--- START ---
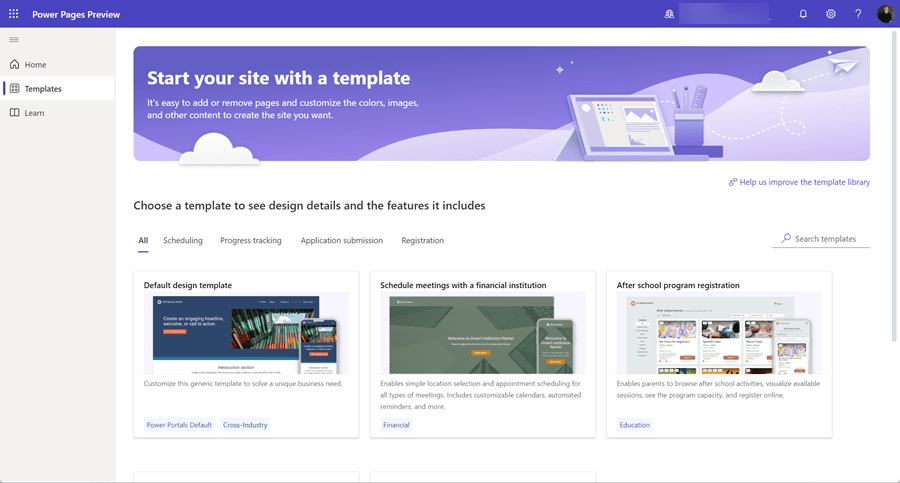Select the Default design template thumbnail

tap(246, 333)
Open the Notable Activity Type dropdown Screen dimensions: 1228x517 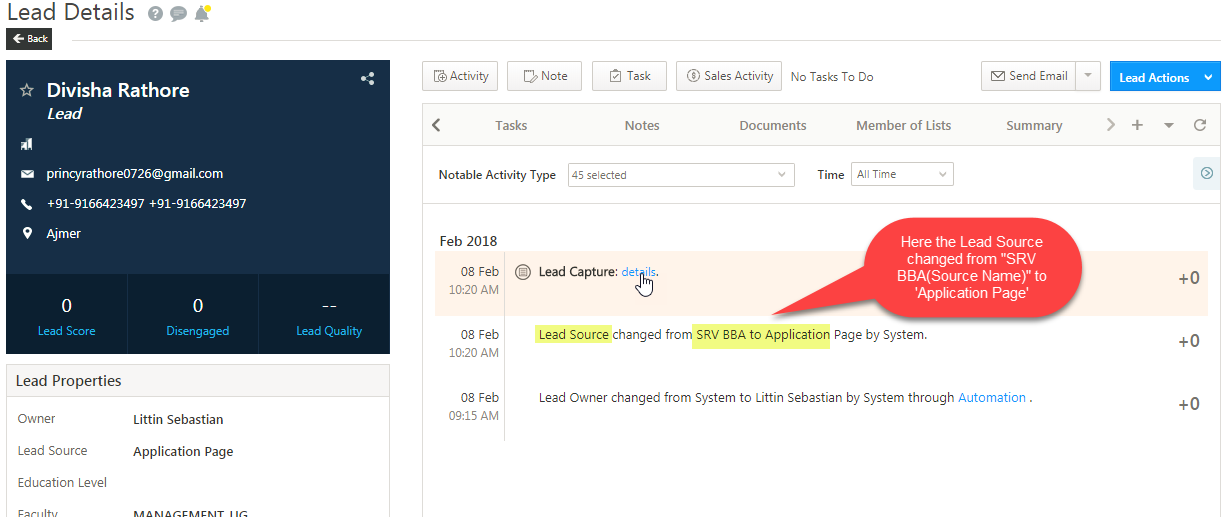click(x=681, y=175)
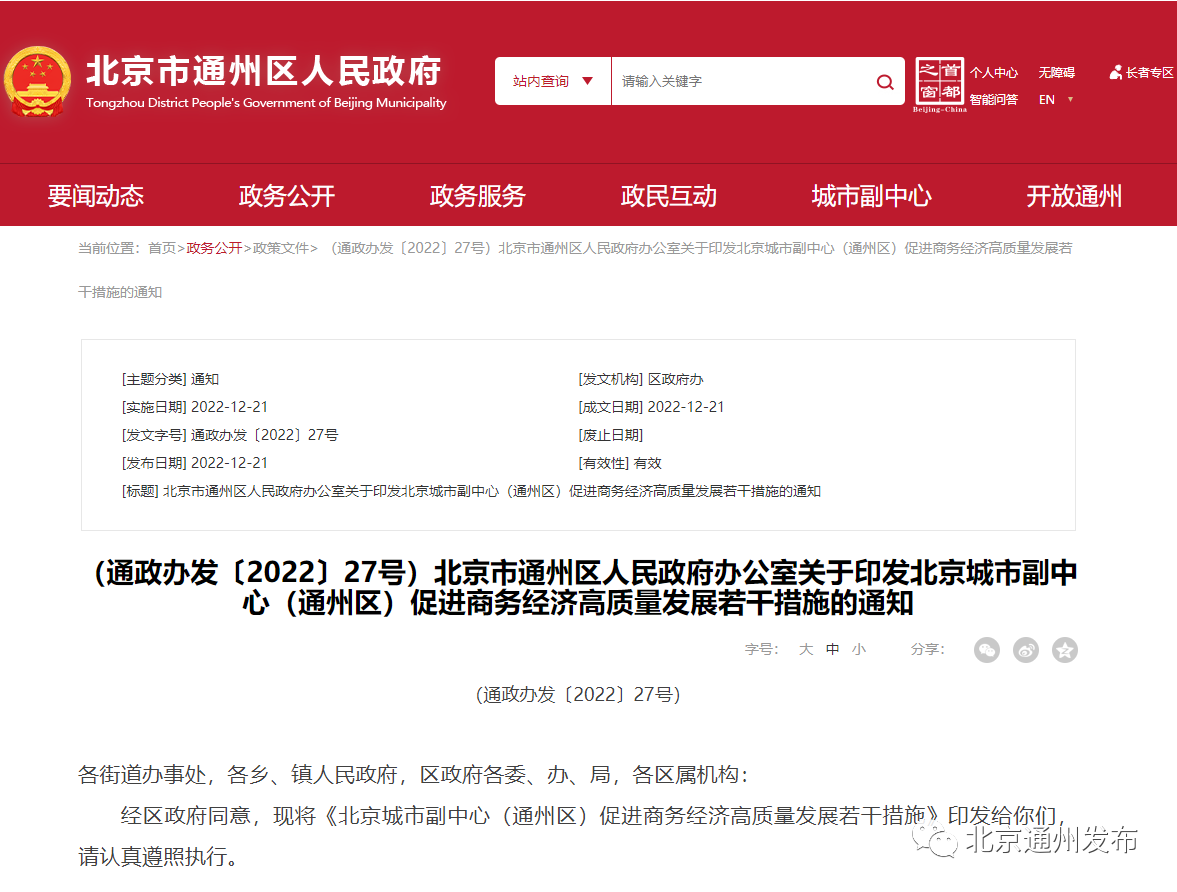Viewport: 1177px width, 892px height.
Task: Open the 政务公开 navigation menu
Action: [x=287, y=196]
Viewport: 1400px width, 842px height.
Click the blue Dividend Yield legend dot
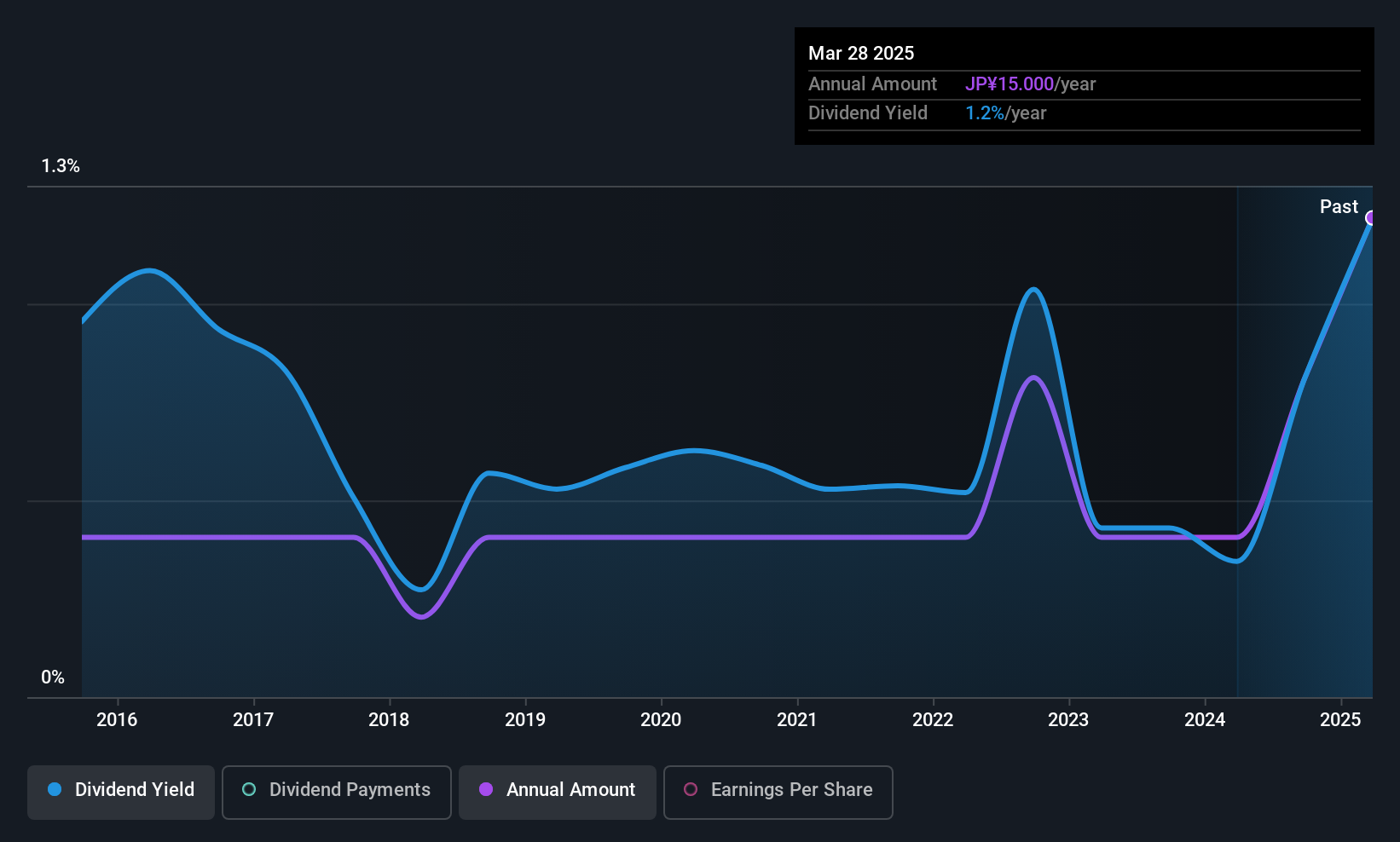[x=55, y=789]
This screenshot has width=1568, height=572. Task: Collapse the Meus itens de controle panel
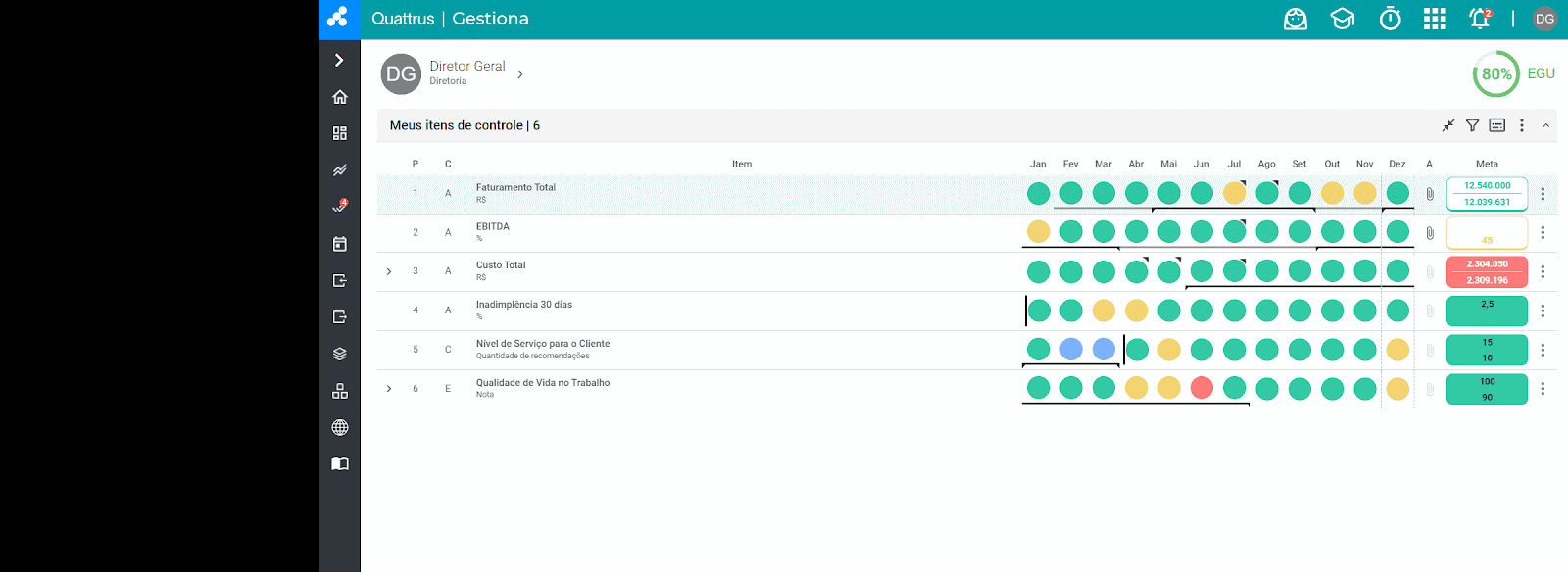1546,125
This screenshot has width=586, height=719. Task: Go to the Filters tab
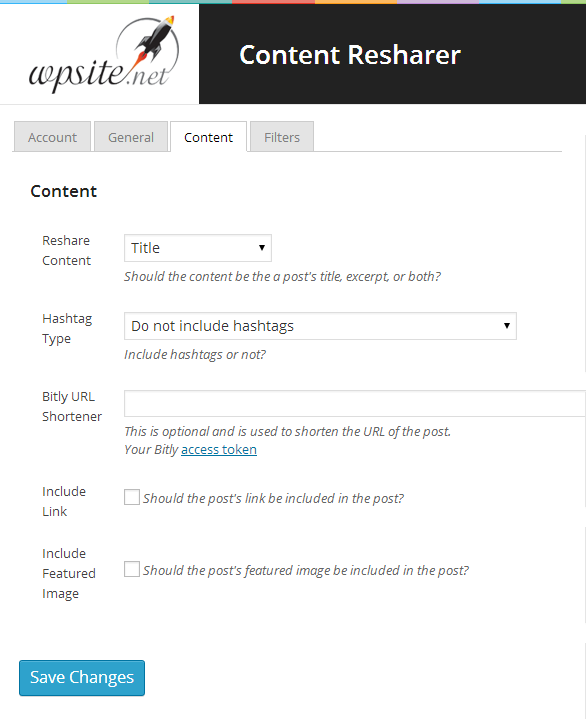click(x=282, y=137)
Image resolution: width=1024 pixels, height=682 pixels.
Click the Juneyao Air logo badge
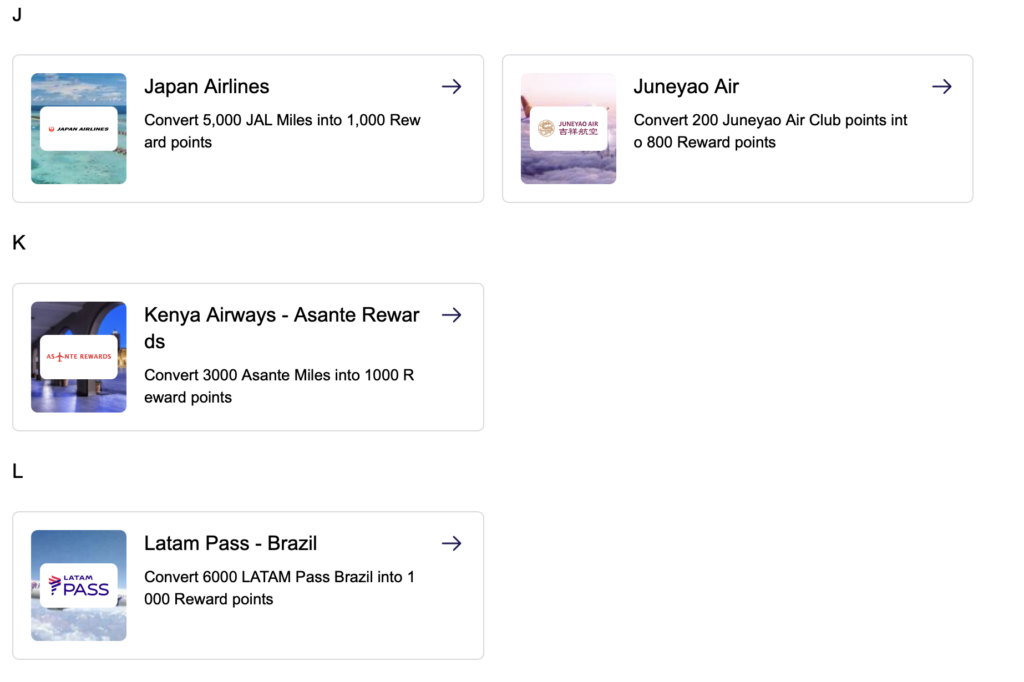(x=569, y=129)
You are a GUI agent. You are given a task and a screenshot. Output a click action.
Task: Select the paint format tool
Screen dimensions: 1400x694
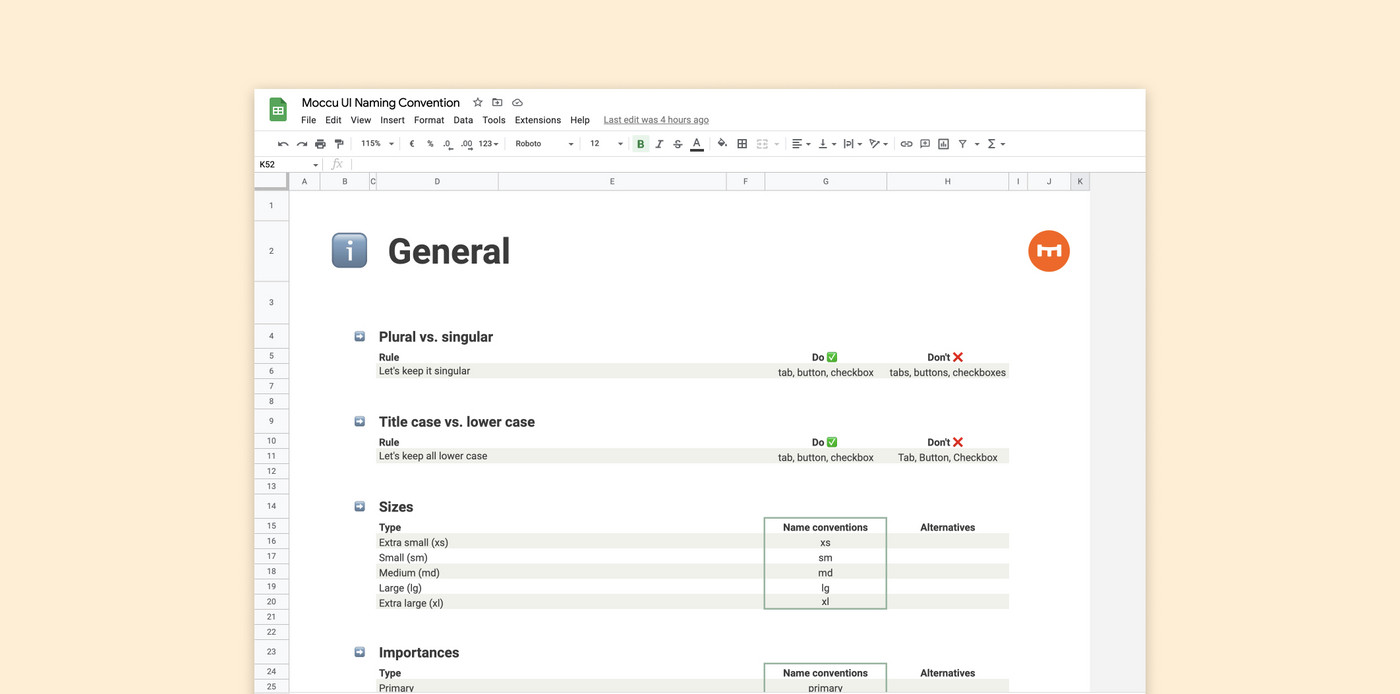coord(339,143)
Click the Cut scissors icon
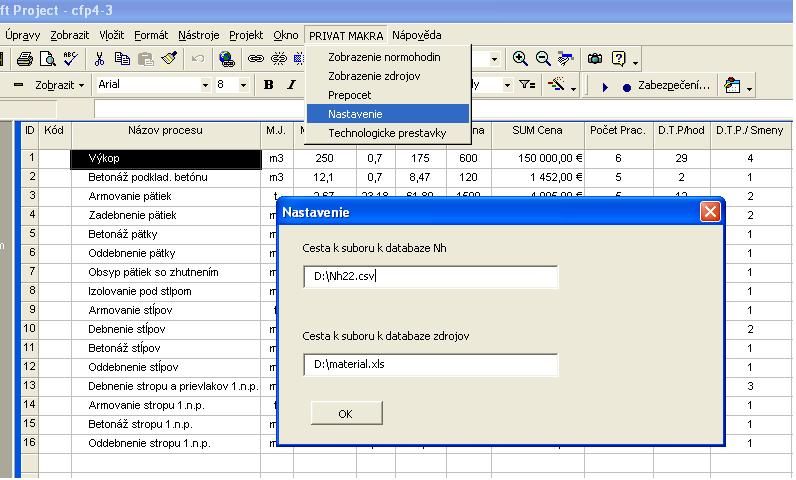Image resolution: width=796 pixels, height=480 pixels. pos(101,60)
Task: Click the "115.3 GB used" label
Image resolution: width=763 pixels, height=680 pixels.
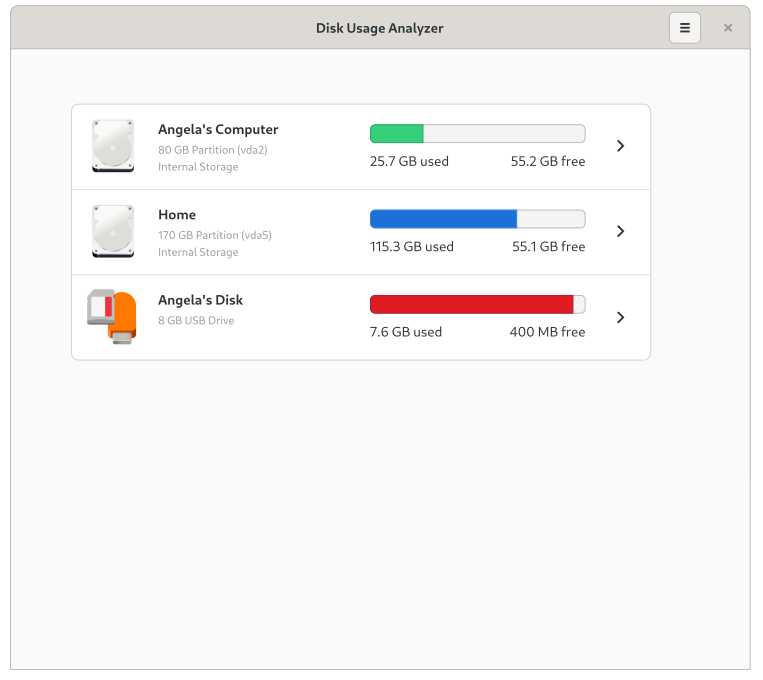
--- END ---
▶ **Activity**
Your task is to quote exactly the lines from the one with "Click the Cut scissors icon" through the end of the material, both included, without reproducing any pictures.

▶ **Result for this exercise**
Click the Cut scissors icon
Image resolution: width=796 pixels, height=480 pixels. pos(101,60)
Task: Click the "115.3 GB used" label
Image resolution: width=763 pixels, height=680 pixels.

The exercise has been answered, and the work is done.